* [ASSIGNED TASK]:
Beneath this instruction is a block of data; output from it exactly the lines that run from the one containing "شراء اثاث مستعمل بالرياض (1070, 775)" through the one containing "شركة تسليك مجاري (566, 796)", inclusive.

(Stored data entries)
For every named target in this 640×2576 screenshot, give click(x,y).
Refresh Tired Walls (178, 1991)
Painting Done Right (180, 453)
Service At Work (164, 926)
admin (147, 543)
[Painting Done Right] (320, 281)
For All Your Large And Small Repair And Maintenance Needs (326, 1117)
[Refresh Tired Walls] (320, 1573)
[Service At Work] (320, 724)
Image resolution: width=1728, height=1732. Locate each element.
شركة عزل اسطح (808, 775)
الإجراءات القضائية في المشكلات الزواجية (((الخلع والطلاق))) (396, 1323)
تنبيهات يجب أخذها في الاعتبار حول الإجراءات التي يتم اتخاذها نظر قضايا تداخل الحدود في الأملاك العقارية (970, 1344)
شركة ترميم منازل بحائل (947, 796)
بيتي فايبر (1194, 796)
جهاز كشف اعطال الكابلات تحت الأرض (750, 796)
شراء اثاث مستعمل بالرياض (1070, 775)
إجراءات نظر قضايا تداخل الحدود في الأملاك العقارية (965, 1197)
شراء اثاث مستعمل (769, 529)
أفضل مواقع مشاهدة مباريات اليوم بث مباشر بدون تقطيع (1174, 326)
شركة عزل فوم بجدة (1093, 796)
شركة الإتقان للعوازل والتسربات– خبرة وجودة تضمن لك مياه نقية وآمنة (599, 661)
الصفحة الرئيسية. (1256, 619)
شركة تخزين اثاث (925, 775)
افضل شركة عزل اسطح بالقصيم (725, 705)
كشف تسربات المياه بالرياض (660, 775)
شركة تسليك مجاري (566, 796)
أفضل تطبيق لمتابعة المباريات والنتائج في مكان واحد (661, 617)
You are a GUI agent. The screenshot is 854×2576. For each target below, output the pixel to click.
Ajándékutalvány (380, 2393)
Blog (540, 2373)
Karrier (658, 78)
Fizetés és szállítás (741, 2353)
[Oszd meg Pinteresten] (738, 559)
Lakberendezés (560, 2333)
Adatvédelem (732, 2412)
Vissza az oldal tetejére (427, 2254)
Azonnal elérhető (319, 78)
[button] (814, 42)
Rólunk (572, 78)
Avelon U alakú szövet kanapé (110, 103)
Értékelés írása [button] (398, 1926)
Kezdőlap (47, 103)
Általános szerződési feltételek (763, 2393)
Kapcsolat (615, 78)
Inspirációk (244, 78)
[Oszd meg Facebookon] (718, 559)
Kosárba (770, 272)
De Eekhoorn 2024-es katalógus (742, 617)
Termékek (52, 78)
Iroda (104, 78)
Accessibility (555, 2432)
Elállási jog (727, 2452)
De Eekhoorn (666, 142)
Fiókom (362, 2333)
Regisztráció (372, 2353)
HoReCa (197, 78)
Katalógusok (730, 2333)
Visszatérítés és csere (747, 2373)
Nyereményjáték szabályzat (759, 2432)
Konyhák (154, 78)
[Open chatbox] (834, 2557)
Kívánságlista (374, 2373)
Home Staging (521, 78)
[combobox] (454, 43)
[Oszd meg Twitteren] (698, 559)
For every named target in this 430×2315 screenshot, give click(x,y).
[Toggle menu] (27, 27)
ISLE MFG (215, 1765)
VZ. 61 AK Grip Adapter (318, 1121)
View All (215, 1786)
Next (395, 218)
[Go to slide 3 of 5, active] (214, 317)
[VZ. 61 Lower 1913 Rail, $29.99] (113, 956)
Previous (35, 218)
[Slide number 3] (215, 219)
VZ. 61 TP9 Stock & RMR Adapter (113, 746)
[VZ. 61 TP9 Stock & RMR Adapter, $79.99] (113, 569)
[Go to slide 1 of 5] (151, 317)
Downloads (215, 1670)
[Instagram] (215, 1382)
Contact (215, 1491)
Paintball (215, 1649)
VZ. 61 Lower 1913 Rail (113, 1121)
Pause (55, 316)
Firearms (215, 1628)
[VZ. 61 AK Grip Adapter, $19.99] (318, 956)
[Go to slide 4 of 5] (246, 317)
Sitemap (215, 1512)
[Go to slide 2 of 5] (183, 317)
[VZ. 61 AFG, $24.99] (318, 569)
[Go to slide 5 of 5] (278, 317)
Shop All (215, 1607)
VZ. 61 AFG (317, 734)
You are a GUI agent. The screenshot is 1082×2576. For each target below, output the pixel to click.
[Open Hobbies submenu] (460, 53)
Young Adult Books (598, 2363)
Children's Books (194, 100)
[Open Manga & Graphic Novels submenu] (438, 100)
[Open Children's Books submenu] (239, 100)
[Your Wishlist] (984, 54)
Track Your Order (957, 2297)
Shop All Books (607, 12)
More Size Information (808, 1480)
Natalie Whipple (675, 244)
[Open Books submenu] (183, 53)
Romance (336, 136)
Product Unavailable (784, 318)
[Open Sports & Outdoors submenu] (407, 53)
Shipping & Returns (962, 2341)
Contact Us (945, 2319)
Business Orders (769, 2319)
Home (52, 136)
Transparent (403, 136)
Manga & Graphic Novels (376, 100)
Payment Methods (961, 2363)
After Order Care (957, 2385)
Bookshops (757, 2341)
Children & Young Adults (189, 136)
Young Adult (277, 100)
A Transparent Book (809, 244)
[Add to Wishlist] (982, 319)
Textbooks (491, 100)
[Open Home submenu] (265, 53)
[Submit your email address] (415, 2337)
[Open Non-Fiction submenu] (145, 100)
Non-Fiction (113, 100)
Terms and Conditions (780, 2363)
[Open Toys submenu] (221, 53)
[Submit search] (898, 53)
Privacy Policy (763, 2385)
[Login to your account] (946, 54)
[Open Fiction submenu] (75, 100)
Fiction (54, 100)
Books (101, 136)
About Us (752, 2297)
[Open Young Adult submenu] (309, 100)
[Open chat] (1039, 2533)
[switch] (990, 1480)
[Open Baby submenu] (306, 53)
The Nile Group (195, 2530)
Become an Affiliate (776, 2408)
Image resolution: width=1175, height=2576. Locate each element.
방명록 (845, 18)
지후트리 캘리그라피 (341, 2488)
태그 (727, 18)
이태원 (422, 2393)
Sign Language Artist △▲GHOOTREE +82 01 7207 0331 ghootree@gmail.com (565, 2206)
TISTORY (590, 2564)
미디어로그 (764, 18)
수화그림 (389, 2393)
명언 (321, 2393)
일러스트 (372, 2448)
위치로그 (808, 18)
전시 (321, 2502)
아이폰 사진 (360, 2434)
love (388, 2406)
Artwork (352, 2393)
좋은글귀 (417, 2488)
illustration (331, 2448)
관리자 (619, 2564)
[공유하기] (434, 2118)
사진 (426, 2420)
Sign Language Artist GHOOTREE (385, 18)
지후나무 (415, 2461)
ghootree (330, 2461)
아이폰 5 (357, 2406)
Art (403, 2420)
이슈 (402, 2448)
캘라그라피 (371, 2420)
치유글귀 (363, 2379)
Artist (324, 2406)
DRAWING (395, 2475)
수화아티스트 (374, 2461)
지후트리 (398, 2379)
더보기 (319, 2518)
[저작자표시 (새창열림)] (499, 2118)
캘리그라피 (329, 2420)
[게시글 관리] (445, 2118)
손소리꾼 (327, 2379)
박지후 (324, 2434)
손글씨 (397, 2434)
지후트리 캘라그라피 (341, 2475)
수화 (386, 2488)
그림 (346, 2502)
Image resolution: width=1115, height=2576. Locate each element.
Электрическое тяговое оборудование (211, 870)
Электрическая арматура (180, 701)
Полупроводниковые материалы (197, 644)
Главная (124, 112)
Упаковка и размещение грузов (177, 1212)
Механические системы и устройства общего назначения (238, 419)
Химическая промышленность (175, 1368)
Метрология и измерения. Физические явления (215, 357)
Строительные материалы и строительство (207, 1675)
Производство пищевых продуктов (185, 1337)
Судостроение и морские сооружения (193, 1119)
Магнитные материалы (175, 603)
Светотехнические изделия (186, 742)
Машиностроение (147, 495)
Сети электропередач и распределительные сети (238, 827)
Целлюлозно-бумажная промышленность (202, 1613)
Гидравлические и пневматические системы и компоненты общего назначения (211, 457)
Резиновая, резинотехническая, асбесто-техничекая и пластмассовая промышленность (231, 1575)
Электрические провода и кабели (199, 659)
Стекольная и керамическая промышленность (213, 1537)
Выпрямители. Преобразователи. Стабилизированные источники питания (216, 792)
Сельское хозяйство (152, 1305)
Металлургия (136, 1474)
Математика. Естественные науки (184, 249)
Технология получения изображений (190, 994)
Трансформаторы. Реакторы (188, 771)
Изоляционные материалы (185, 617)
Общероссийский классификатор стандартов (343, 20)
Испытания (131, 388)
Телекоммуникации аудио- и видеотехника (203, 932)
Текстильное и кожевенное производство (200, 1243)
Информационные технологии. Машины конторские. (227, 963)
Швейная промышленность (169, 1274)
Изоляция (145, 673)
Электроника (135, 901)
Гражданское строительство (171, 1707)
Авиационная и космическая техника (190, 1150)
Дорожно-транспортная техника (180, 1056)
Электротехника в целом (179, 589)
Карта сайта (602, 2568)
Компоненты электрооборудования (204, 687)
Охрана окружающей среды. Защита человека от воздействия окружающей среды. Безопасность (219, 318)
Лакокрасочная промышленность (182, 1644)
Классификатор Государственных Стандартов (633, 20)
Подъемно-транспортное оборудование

* [EXERCISE ANSWER]:
شراء اثاث مستعمل بالرياض (1070, 775)
إجراءات نظر قضايا تداخل الحدود في الأملاك العقارية (965, 1197)
شراء اثاث مستعمل (769, 529)
أفضل مواقع مشاهدة مباريات اليوم بث مباشر بدون تقطيع (1174, 326)
شركة عزل فوم بجدة (1093, 796)
شركة الإتقان للعوازل والتسربات– خبرة وجودة تضمن لك مياه نقية وآمنة (599, 661)
الصفحة الرئيسية. (1256, 619)
شركة تخزين اثاث (925, 775)
افضل شركة عزل اسطح بالقصيم (725, 705)
كشف تسربات المياه بالرياض (660, 775)
شركة تسليك مجاري (566, 796)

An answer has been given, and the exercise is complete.